WHAT THE EXERCISE ASKS. The result should be a verbatim copy of the whole listing.

STORED DATA.
------------------------------
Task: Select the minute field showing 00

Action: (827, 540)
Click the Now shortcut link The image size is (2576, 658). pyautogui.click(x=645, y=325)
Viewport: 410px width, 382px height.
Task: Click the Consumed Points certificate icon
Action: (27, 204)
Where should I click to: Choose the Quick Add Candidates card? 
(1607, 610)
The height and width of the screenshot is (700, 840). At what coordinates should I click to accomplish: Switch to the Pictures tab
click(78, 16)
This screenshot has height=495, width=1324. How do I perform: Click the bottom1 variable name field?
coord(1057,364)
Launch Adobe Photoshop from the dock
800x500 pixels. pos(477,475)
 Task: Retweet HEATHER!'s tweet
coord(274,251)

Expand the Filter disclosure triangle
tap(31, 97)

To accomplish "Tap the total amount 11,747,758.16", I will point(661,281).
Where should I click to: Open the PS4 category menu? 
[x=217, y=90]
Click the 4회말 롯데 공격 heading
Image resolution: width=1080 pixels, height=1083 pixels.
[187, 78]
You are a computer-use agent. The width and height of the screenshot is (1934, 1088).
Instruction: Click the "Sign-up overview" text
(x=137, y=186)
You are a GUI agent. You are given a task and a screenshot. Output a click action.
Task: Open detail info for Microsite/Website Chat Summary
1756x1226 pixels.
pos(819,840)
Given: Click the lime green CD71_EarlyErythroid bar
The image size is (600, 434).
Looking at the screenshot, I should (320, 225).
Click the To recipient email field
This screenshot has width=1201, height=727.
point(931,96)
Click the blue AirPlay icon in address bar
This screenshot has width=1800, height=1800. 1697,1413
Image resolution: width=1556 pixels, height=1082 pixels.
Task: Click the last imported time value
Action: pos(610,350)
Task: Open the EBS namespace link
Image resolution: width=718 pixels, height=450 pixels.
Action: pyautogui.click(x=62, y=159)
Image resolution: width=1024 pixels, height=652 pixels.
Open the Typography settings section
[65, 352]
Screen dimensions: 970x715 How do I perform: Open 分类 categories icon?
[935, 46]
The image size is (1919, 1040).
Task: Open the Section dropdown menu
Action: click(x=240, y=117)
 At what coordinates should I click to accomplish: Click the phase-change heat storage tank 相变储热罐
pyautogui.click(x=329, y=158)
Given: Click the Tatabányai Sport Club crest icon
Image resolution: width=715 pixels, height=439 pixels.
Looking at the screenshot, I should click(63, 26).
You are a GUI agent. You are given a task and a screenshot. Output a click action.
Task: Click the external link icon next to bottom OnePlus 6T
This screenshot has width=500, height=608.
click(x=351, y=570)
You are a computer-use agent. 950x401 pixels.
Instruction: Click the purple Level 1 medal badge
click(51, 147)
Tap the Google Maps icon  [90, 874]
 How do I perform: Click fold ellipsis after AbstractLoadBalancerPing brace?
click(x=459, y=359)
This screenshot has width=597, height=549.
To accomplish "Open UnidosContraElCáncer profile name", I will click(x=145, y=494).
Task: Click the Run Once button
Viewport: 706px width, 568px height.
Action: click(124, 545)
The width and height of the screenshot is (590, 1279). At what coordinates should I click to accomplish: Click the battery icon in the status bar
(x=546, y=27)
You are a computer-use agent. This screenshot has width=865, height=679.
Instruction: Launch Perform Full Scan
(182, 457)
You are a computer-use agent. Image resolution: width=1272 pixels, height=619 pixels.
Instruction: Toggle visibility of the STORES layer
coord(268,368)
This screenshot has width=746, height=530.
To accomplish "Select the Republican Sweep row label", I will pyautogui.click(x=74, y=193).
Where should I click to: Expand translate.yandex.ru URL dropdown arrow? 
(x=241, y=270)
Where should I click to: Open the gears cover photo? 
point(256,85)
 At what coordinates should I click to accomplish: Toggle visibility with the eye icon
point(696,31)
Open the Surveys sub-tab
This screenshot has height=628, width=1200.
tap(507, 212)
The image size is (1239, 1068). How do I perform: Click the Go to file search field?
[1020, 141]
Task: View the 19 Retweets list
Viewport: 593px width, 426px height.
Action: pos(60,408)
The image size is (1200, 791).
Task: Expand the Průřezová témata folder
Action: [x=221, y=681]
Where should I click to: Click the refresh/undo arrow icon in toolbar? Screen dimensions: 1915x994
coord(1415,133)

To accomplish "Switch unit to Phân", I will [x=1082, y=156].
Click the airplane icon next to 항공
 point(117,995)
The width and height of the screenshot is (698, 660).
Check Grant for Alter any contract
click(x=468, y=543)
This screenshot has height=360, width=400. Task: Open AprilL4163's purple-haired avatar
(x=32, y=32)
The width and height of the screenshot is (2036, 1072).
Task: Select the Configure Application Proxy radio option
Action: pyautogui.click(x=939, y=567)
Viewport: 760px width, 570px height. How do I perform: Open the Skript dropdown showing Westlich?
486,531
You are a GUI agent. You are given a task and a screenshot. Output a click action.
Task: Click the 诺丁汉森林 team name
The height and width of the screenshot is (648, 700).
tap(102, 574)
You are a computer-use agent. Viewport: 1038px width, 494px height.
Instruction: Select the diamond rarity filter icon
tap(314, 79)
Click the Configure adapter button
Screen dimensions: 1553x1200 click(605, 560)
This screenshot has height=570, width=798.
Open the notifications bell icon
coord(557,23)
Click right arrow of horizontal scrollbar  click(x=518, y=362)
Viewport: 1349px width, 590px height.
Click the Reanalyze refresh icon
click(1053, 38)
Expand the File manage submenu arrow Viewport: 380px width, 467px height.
------------------------------
ANSWER TO THE EXERCISE.
Task: Select the minute field showing 00

Action: (827, 540)
Click the Now shortcut link The image size is (2576, 658). pyautogui.click(x=645, y=325)
Viewport: 410px width, 382px height.
Task: Click the Consumed Points certificate icon
Action: (27, 204)
Where should I click to: Choose the Quick Add Candidates card? 
(1607, 610)
The height and width of the screenshot is (700, 840). At what coordinates should I click to accomplish: Switch to the Pictures tab
click(78, 16)
This screenshot has height=495, width=1324. How do I perform: Click the bottom1 variable name field?
coord(1057,364)
Launch Adobe Photoshop from the dock
800x500 pixels. pos(477,475)
 Task: Retweet HEATHER!'s tweet
coord(274,251)

Expand the Filter disclosure triangle
tap(31, 97)

To accomplish "Tap the total amount 11,747,758.16", I will point(661,281).
Where should I click to: Open the PS4 category menu? 
[x=217, y=90]
Click the 4회말 롯데 공격 heading
Image resolution: width=1080 pixels, height=1083 pixels.
[187, 78]
You are a computer-use agent. The width and height of the screenshot is (1934, 1088).
Instruction: Click the "Sign-up overview" text
(x=137, y=186)
You are a GUI agent. You are given a task and a screenshot. Output a click action.
Task: Open detail info for Microsite/Website Chat Summary
1756x1226 pixels.
pos(819,840)
Given: Click the lime green CD71_EarlyErythroid bar
The image size is (600, 434).
Looking at the screenshot, I should (320, 225).
Click the To recipient email field
This screenshot has width=1201, height=727.
point(931,96)
Click the blue AirPlay icon in address bar
This screenshot has width=1800, height=1800. 1697,1413
Image resolution: width=1556 pixels, height=1082 pixels.
Task: Click the last imported time value
Action: pos(610,350)
Task: Open the EBS namespace link
Image resolution: width=718 pixels, height=450 pixels.
Action: pyautogui.click(x=62, y=159)
Image resolution: width=1024 pixels, height=652 pixels.
Open the Typography settings section
[65, 352]
Screen dimensions: 970x715 How do I perform: Open 分类 categories icon?
[935, 46]
The image size is (1919, 1040).
Task: Open the Section dropdown menu
Action: click(x=240, y=117)
 At what coordinates should I click to accomplish: Click the phase-change heat storage tank 相变储热罐
pyautogui.click(x=329, y=158)
Given: Click the Tatabányai Sport Club crest icon
Image resolution: width=715 pixels, height=439 pixels.
Looking at the screenshot, I should click(63, 26).
You are a GUI agent. You are given a task and a screenshot. Output a click action.
Task: Click the external link icon next to bottom OnePlus 6T
This screenshot has width=500, height=608.
click(x=351, y=570)
You are a computer-use agent. 950x401 pixels.
Instruction: Click the purple Level 1 medal badge
click(51, 147)
Tap the Google Maps icon  [90, 874]
 How do I perform: Click fold ellipsis after AbstractLoadBalancerPing brace?
click(x=459, y=359)
This screenshot has width=597, height=549.
To accomplish "Open UnidosContraElCáncer profile name", I will click(x=145, y=494).
Task: Click the Run Once button
Viewport: 706px width, 568px height.
Action: click(124, 545)
The width and height of the screenshot is (590, 1279). At what coordinates should I click to accomplish: Click the battery icon in the status bar
(x=546, y=27)
You are a computer-use agent. This screenshot has width=865, height=679.
Instruction: Launch Perform Full Scan
(182, 457)
You are a computer-use agent. Image resolution: width=1272 pixels, height=619 pixels.
Instruction: Toggle visibility of the STORES layer
coord(268,368)
This screenshot has width=746, height=530.
To accomplish "Select the Republican Sweep row label", I will pyautogui.click(x=74, y=193).
Where should I click to: Expand translate.yandex.ru URL dropdown arrow? 
(x=241, y=270)
Where should I click to: Open the gears cover photo? 
point(256,85)
 At what coordinates should I click to accomplish: Toggle visibility with the eye icon
point(696,31)
Open the Surveys sub-tab
This screenshot has height=628, width=1200.
tap(507, 212)
The image size is (1239, 1068). How do I perform: Click the Go to file search field?
[1020, 141]
Task: View the 19 Retweets list
Viewport: 593px width, 426px height.
Action: pos(60,408)
The image size is (1200, 791).
Task: Expand the Průřezová témata folder
Action: [x=221, y=681]
Where should I click to: Click the refresh/undo arrow icon in toolbar? Screen dimensions: 1915x994
coord(1415,133)

To accomplish "Switch unit to Phân", I will [x=1082, y=156].
Click the airplane icon next to 항공
 point(117,995)
The width and height of the screenshot is (698, 660).
Check Grant for Alter any contract
click(x=468, y=543)
This screenshot has height=360, width=400. Task: Open AprilL4163's purple-haired avatar
(x=32, y=32)
The width and height of the screenshot is (2036, 1072).
Task: Select the Configure Application Proxy radio option
Action: pyautogui.click(x=939, y=567)
Viewport: 760px width, 570px height. How do I perform: Open the Skript dropdown showing Westlich?
486,531
You are a GUI agent. You are given a task and a screenshot. Output a click action.
Task: Click the 诺丁汉森林 team name
The height and width of the screenshot is (648, 700).
tap(102, 574)
You are a computer-use agent. Viewport: 1038px width, 494px height.
Instruction: Select the diamond rarity filter icon
tap(314, 79)
Click the Configure adapter button
Screen dimensions: 1553x1200 click(605, 560)
This screenshot has height=570, width=798.
Open the notifications bell icon
coord(557,23)
Click right arrow of horizontal scrollbar  click(x=518, y=362)
Viewport: 1349px width, 590px height.
Click the Reanalyze refresh icon
click(1053, 38)
Expand the File manage submenu arrow Viewport: 380px width, 467px height.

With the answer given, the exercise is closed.